Public school officials in our communities bill the provisions of the new Safe School Climate Act, a crackdown on bullying in school, as a different characterization of behavior that they already punish. That's not quite right.
The act, which took effect Monday, defines as bullying any kind of harassment or intimidation that harms a student physically or emotionally, damages his or her property or puts him or her in fear of harm. The new law also bans insulting a student or group to the extent school operations are disrupted. That broad brush covers teasing and fighting, which schools haven't typically considered bullying.
Some readers may scoff that political correctness at last has caught up with commonplace schoolyard behavior - that the ban on teasing stifles students' free speech.

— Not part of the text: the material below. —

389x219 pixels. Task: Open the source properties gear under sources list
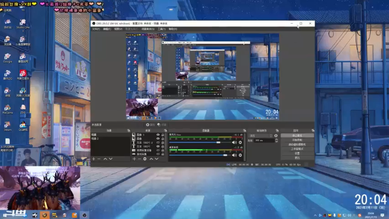point(145,159)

But children aren't as well-equipped as adults to deal with insults and mockery. Words that strike adults as harmless joshing can devastate kids, prompting them to throw fists in return - inviting a beating.

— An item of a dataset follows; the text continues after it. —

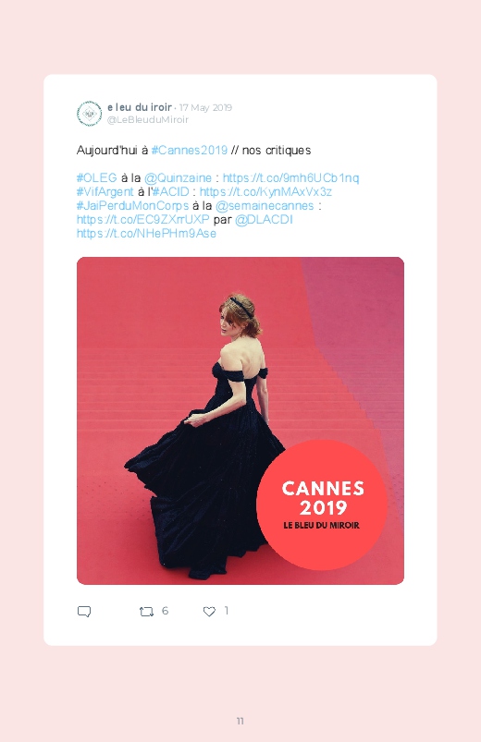Visit the @DLACDI mention
Viewport: 481px width, 742px height.
pyautogui.click(x=264, y=220)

Or they can endure their pain in silence - inviting more mockery. Pain that builds up over time sometimes manifests itself in violence. One common denominator among kids who take guns to school and wound or kill classmates is that they were targets for repeated teasing.

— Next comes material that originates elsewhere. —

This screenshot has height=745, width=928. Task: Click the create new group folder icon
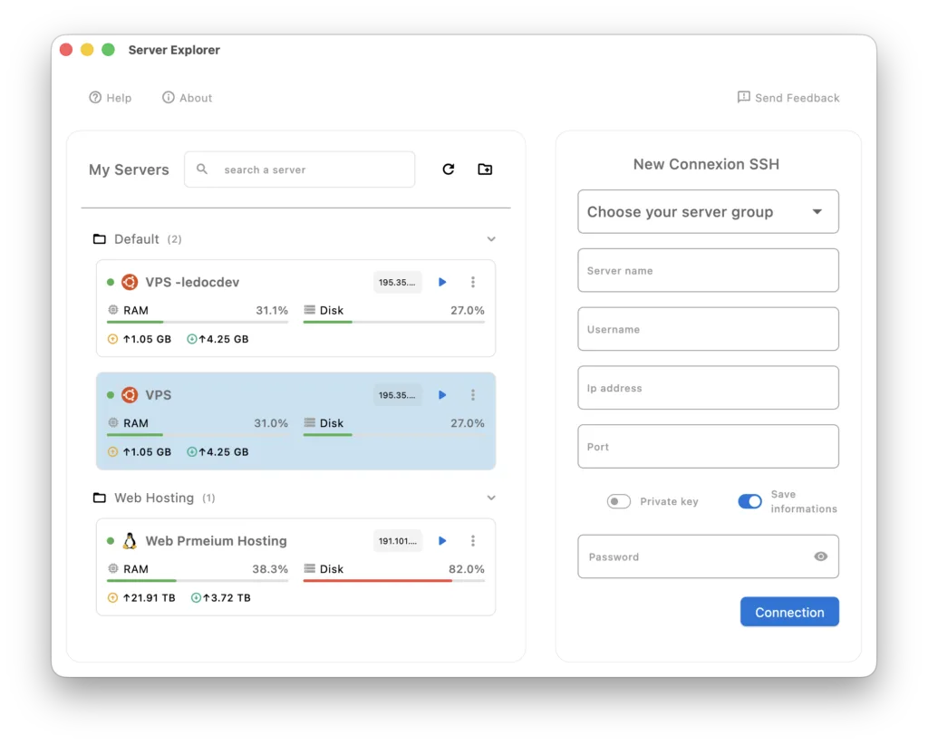[485, 169]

That potential alone justifies defining insults as bullying and subjecting youngsters who utter them into line for the punishment that attaches to bullying: removing them from classes, suspending them and expelling them in extreme cases. Teachers across the state will be trained to recognize and swiftly punish every form of bullying envisioned in the law.
Besides benefiting weak, nonassertive kids who typically attract bullying, the law also will benefit youngsters inclined toward meanness and aggression. Swift, certain punishment tends to clarify the mind and discourage anti-social behavior. Swift, certain punishment, over time, prospectively can transform many boorish kids into decent young people inclined toward civility.
The Safe School Climate Act should promote learning in every S.C. school. For that reason, it is one of the better pieces of school legislation to come out of the General Assembly in recent years.